### WORK INSTRUCTIONS
Print exactly the lines starting at the one that contains "The height and width of the screenshot is (657, 1080)." and ending at the last line of the listing below.

### THE DATA
* * * * * * * * *

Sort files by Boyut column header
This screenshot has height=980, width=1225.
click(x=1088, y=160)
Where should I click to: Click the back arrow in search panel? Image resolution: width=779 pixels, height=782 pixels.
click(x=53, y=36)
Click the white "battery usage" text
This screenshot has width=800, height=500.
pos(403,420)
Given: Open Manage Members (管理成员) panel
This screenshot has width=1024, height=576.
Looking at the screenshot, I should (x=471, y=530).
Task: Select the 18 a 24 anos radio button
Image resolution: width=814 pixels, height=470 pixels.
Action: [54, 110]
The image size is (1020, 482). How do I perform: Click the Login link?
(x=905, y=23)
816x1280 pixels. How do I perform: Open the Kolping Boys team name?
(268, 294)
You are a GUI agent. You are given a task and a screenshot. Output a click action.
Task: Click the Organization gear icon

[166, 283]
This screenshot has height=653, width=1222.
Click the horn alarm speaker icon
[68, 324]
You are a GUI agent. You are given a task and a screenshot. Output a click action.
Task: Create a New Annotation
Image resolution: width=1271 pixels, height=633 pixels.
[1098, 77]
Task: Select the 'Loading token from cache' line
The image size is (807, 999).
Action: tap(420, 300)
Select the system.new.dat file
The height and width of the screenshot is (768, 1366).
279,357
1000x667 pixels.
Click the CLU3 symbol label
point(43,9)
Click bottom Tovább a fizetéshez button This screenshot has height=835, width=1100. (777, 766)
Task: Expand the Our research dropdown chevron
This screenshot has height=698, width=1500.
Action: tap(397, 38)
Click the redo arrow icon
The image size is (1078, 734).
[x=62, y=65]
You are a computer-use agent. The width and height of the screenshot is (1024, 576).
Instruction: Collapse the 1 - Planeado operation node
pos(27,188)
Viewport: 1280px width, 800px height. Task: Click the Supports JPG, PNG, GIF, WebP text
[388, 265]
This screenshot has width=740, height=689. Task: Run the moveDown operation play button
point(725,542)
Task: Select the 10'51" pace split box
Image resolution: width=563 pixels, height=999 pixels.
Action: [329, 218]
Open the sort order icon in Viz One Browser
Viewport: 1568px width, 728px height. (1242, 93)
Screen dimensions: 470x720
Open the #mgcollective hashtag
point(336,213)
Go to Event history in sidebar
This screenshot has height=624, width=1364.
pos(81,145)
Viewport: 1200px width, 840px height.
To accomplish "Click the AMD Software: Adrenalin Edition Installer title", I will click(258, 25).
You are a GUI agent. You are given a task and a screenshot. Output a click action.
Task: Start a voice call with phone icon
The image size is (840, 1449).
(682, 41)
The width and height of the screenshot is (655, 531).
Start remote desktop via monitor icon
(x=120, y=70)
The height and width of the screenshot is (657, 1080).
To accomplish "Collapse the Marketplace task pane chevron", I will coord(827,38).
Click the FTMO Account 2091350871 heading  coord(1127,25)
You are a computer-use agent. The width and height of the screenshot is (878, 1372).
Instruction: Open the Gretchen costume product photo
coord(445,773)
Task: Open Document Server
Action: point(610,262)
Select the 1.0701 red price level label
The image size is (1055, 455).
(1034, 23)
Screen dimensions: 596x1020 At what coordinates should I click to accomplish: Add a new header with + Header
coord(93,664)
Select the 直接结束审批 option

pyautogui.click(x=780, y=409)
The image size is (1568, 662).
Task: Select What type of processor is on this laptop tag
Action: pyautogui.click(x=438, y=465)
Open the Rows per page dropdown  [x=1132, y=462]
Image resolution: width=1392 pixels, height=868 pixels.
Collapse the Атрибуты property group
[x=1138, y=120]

* * * * * * * * *

### RESULT
The height and width of the screenshot is (657, 1080).
To accomplish "Collapse the Marketplace task pane chevron", I will coord(827,38).
Click the FTMO Account 2091350871 heading  coord(1127,25)
You are a computer-use agent. The width and height of the screenshot is (878, 1372).
Instruction: Open the Gretchen costume product photo
coord(445,773)
Task: Open Document Server
Action: point(610,262)
Select the 1.0701 red price level label
The image size is (1055, 455).
(1034, 23)
Screen dimensions: 596x1020 At what coordinates should I click to accomplish: Add a new header with + Header
coord(93,664)
Select the 直接结束审批 option

pyautogui.click(x=780, y=409)
The image size is (1568, 662).
Task: Select What type of processor is on this laptop tag
Action: pyautogui.click(x=438, y=465)
Open the Rows per page dropdown  [x=1132, y=462]
Image resolution: width=1392 pixels, height=868 pixels.
Collapse the Атрибуты property group
[x=1138, y=120]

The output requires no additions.